-- Opening Marker --

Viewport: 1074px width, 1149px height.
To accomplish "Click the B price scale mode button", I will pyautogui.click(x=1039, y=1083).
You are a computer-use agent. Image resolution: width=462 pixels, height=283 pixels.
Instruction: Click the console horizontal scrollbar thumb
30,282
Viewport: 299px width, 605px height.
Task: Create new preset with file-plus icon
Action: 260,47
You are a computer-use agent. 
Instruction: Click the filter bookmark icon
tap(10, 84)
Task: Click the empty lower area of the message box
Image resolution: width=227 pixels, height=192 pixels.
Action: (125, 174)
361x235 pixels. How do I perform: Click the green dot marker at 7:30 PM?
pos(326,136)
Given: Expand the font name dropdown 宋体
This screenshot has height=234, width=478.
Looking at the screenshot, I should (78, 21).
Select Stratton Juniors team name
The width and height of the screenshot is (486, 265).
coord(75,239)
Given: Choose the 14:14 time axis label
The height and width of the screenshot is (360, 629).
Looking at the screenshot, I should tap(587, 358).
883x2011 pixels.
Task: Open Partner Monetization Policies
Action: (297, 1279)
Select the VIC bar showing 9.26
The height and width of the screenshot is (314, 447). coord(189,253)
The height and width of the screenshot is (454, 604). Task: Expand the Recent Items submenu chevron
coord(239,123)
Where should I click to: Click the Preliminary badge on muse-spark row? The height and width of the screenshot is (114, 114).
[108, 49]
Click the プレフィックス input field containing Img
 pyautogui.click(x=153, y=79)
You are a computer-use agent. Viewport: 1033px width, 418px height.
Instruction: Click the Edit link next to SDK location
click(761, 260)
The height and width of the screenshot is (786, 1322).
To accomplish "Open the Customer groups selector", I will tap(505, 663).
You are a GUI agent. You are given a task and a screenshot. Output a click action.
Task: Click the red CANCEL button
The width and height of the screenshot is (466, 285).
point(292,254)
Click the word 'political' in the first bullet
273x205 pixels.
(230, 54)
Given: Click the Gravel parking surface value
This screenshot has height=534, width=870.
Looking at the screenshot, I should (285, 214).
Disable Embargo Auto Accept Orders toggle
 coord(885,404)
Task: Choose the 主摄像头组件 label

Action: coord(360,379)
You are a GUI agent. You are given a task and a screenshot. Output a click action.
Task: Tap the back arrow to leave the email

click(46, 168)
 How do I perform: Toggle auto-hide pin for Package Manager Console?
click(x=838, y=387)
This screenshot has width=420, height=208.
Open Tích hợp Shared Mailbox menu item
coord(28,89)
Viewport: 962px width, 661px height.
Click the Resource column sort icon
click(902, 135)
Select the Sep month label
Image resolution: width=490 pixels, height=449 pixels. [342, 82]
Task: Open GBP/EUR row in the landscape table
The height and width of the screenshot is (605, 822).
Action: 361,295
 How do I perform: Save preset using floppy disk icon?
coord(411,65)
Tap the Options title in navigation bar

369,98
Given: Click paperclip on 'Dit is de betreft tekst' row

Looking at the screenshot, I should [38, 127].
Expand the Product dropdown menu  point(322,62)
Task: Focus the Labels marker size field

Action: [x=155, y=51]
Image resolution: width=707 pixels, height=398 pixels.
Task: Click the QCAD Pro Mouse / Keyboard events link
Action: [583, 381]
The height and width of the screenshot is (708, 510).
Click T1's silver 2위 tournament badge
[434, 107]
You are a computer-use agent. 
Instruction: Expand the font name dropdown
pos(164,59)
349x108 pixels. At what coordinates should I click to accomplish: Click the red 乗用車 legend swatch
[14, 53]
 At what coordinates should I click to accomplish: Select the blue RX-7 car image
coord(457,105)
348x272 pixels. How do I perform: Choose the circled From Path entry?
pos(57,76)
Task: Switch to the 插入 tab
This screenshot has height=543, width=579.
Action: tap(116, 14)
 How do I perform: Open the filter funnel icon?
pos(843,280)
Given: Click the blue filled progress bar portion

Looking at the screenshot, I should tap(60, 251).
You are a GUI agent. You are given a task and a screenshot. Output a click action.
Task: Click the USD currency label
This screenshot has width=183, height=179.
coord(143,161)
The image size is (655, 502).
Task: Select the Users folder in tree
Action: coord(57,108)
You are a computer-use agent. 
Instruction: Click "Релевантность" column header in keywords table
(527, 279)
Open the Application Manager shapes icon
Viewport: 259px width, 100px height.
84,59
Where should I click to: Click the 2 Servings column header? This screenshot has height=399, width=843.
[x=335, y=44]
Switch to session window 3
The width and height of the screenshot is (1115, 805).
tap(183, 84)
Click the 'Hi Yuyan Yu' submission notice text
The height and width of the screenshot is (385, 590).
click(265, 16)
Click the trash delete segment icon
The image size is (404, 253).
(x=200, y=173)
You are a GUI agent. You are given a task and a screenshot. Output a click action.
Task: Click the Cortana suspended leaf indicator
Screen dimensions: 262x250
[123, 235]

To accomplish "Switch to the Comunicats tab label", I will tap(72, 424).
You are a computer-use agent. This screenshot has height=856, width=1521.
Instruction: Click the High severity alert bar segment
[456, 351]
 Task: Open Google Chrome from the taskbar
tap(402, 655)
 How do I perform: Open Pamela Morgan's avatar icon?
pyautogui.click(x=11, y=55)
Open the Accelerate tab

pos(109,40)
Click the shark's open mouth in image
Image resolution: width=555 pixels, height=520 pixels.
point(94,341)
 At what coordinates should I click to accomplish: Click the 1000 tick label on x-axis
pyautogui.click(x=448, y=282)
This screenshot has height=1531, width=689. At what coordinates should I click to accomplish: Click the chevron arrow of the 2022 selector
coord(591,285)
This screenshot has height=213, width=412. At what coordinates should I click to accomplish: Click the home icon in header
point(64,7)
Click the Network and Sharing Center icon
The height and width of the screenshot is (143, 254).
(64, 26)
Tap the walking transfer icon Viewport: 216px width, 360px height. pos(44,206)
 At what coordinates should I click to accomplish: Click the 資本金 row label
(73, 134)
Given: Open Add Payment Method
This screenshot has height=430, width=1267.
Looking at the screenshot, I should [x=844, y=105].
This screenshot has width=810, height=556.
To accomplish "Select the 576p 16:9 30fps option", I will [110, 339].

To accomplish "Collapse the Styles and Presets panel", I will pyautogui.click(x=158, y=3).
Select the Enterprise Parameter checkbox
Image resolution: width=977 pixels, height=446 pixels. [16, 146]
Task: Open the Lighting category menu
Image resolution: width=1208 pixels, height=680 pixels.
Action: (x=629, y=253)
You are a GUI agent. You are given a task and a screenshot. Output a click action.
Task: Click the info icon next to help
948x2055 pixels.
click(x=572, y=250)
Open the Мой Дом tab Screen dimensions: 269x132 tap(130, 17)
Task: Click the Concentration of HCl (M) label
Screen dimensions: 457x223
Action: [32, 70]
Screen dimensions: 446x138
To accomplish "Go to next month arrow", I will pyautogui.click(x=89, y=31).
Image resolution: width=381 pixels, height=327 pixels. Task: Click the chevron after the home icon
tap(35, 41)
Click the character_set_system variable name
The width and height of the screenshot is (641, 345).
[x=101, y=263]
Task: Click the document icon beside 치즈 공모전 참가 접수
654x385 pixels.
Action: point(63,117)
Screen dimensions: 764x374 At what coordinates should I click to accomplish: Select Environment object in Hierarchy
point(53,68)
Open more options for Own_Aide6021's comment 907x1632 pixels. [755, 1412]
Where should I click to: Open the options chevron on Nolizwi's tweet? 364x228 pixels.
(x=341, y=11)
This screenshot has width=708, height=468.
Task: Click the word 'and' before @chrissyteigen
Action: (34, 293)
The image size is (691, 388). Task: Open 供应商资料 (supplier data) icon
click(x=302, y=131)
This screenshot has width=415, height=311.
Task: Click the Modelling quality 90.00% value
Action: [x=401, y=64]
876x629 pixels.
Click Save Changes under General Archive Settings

-- Closing Marker --

__WORK INSTRUCTIONS__.
In full and without any edits, output the material above.

__WORKED SOLUTION__.
Viewport: 1074px width, 1149px height.
To accomplish "Click the B price scale mode button", I will pyautogui.click(x=1039, y=1083).
You are a computer-use agent. Image resolution: width=462 pixels, height=283 pixels.
Instruction: Click the console horizontal scrollbar thumb
30,282
Viewport: 299px width, 605px height.
Task: Create new preset with file-plus icon
Action: 260,47
You are a computer-use agent. 
Instruction: Click the filter bookmark icon
tap(10, 84)
Task: Click the empty lower area of the message box
Image resolution: width=227 pixels, height=192 pixels.
Action: (125, 174)
361x235 pixels. How do I perform: Click the green dot marker at 7:30 PM?
pos(326,136)
Given: Expand the font name dropdown 宋体
This screenshot has height=234, width=478.
Looking at the screenshot, I should (78, 21).
Select Stratton Juniors team name
The width and height of the screenshot is (486, 265).
coord(75,239)
Given: Choose the 14:14 time axis label
The height and width of the screenshot is (360, 629).
Looking at the screenshot, I should tap(587, 358).
883x2011 pixels.
Task: Open Partner Monetization Policies
Action: (297, 1279)
Select the VIC bar showing 9.26
The height and width of the screenshot is (314, 447). coord(189,253)
The height and width of the screenshot is (454, 604). Task: Expand the Recent Items submenu chevron
coord(239,123)
Where should I click to: Click the Preliminary badge on muse-spark row? The height and width of the screenshot is (114, 114).
[108, 49]
Click the プレフィックス input field containing Img
 pyautogui.click(x=153, y=79)
You are a computer-use agent. Viewport: 1033px width, 418px height.
Instruction: Click the Edit link next to SDK location
click(761, 260)
The height and width of the screenshot is (786, 1322).
To accomplish "Open the Customer groups selector", I will tap(505, 663).
You are a GUI agent. You are given a task and a screenshot. Output a click action.
Task: Click the red CANCEL button
The width and height of the screenshot is (466, 285).
point(292,254)
Click the word 'political' in the first bullet
273x205 pixels.
(230, 54)
Given: Click the Gravel parking surface value
This screenshot has height=534, width=870.
Looking at the screenshot, I should (285, 214).
Disable Embargo Auto Accept Orders toggle
 coord(885,404)
Task: Choose the 主摄像头组件 label

Action: coord(360,379)
You are a GUI agent. You are given a task and a screenshot. Output a click action.
Task: Tap the back arrow to leave the email

click(46, 168)
 How do I perform: Toggle auto-hide pin for Package Manager Console?
click(x=838, y=387)
This screenshot has width=420, height=208.
Open Tích hợp Shared Mailbox menu item
coord(28,89)
Viewport: 962px width, 661px height.
Click the Resource column sort icon
click(902, 135)
Select the Sep month label
Image resolution: width=490 pixels, height=449 pixels. [342, 82]
Task: Open GBP/EUR row in the landscape table
The height and width of the screenshot is (605, 822).
Action: 361,295
 How do I perform: Save preset using floppy disk icon?
coord(411,65)
Tap the Options title in navigation bar

369,98
Given: Click paperclip on 'Dit is de betreft tekst' row

Looking at the screenshot, I should [38, 127].
Expand the Product dropdown menu  point(322,62)
Task: Focus the Labels marker size field

Action: [x=155, y=51]
Image resolution: width=707 pixels, height=398 pixels.
Task: Click the QCAD Pro Mouse / Keyboard events link
Action: [583, 381]
The height and width of the screenshot is (708, 510).
Click T1's silver 2위 tournament badge
[434, 107]
You are a computer-use agent. 
Instruction: Expand the font name dropdown
pos(164,59)
349x108 pixels. At what coordinates should I click to accomplish: Click the red 乗用車 legend swatch
[14, 53]
 At what coordinates should I click to accomplish: Select the blue RX-7 car image
coord(457,105)
348x272 pixels. How do I perform: Choose the circled From Path entry?
pos(57,76)
Task: Switch to the 插入 tab
This screenshot has height=543, width=579.
Action: tap(116, 14)
 How do I perform: Open the filter funnel icon?
pos(843,280)
Given: Click the blue filled progress bar portion

Looking at the screenshot, I should tap(60, 251).
You are a GUI agent. You are given a task and a screenshot. Output a click action.
Task: Click the USD currency label
This screenshot has width=183, height=179.
coord(143,161)
The image size is (655, 502).
Task: Select the Users folder in tree
Action: coord(57,108)
You are a computer-use agent. 
Instruction: Click "Релевантность" column header in keywords table
(527, 279)
Open the Application Manager shapes icon
Viewport: 259px width, 100px height.
84,59
Where should I click to: Click the 2 Servings column header? This screenshot has height=399, width=843.
[x=335, y=44]
Switch to session window 3
The width and height of the screenshot is (1115, 805).
tap(183, 84)
Click the 'Hi Yuyan Yu' submission notice text
The height and width of the screenshot is (385, 590).
click(265, 16)
Click the trash delete segment icon
The image size is (404, 253).
(x=200, y=173)
You are a GUI agent. You are given a task and a screenshot. Output a click action.
Task: Click the Cortana suspended leaf indicator
Screen dimensions: 262x250
[123, 235]

To accomplish "Switch to the Comunicats tab label", I will tap(72, 424).
You are a computer-use agent. This screenshot has height=856, width=1521.
Instruction: Click the High severity alert bar segment
[456, 351]
 Task: Open Google Chrome from the taskbar
tap(402, 655)
 How do I perform: Open Pamela Morgan's avatar icon?
pyautogui.click(x=11, y=55)
Open the Accelerate tab

pos(109,40)
Click the shark's open mouth in image
Image resolution: width=555 pixels, height=520 pixels.
point(94,341)
 At what coordinates should I click to accomplish: Click the 1000 tick label on x-axis
pyautogui.click(x=448, y=282)
This screenshot has height=1531, width=689. At what coordinates should I click to accomplish: Click the chevron arrow of the 2022 selector
coord(591,285)
This screenshot has height=213, width=412. At what coordinates should I click to accomplish: Click the home icon in header
point(64,7)
Click the Network and Sharing Center icon
The height and width of the screenshot is (143, 254).
(64, 26)
Tap the walking transfer icon Viewport: 216px width, 360px height. pos(44,206)
 At what coordinates should I click to accomplish: Click the 資本金 row label
(73, 134)
Given: Open Add Payment Method
This screenshot has height=430, width=1267.
Looking at the screenshot, I should [x=844, y=105].
This screenshot has width=810, height=556.
To accomplish "Select the 576p 16:9 30fps option", I will [110, 339].

To accomplish "Collapse the Styles and Presets panel", I will pyautogui.click(x=158, y=3).
Select the Enterprise Parameter checkbox
Image resolution: width=977 pixels, height=446 pixels. [16, 146]
Task: Open the Lighting category menu
Image resolution: width=1208 pixels, height=680 pixels.
Action: (x=629, y=253)
You are a GUI agent. You are given a task and a screenshot. Output a click action.
Task: Click the info icon next to help
948x2055 pixels.
click(x=572, y=250)
Open the Мой Дом tab Screen dimensions: 269x132 tap(130, 17)
Task: Click the Concentration of HCl (M) label
Screen dimensions: 457x223
Action: [32, 70]
Screen dimensions: 446x138
To accomplish "Go to next month arrow", I will pyautogui.click(x=89, y=31).
Image resolution: width=381 pixels, height=327 pixels. Task: Click the chevron after the home icon
tap(35, 41)
Click the character_set_system variable name
The width and height of the screenshot is (641, 345).
[x=101, y=263]
Task: Click the document icon beside 치즈 공모전 참가 접수
654x385 pixels.
Action: point(63,117)
Screen dimensions: 764x374 At what coordinates should I click to accomplish: Select Environment object in Hierarchy
point(53,68)
Open more options for Own_Aide6021's comment 907x1632 pixels. [755, 1412]
Where should I click to: Open the options chevron on Nolizwi's tweet? 364x228 pixels.
(x=341, y=11)
This screenshot has width=708, height=468.
Task: Click the word 'and' before @chrissyteigen
Action: (34, 293)
The image size is (691, 388). Task: Open 供应商资料 (supplier data) icon
click(x=302, y=131)
This screenshot has width=415, height=311.
Task: Click the Modelling quality 90.00% value
Action: [x=401, y=64]
876x629 pixels.
Click Save Changes under General Archive Settings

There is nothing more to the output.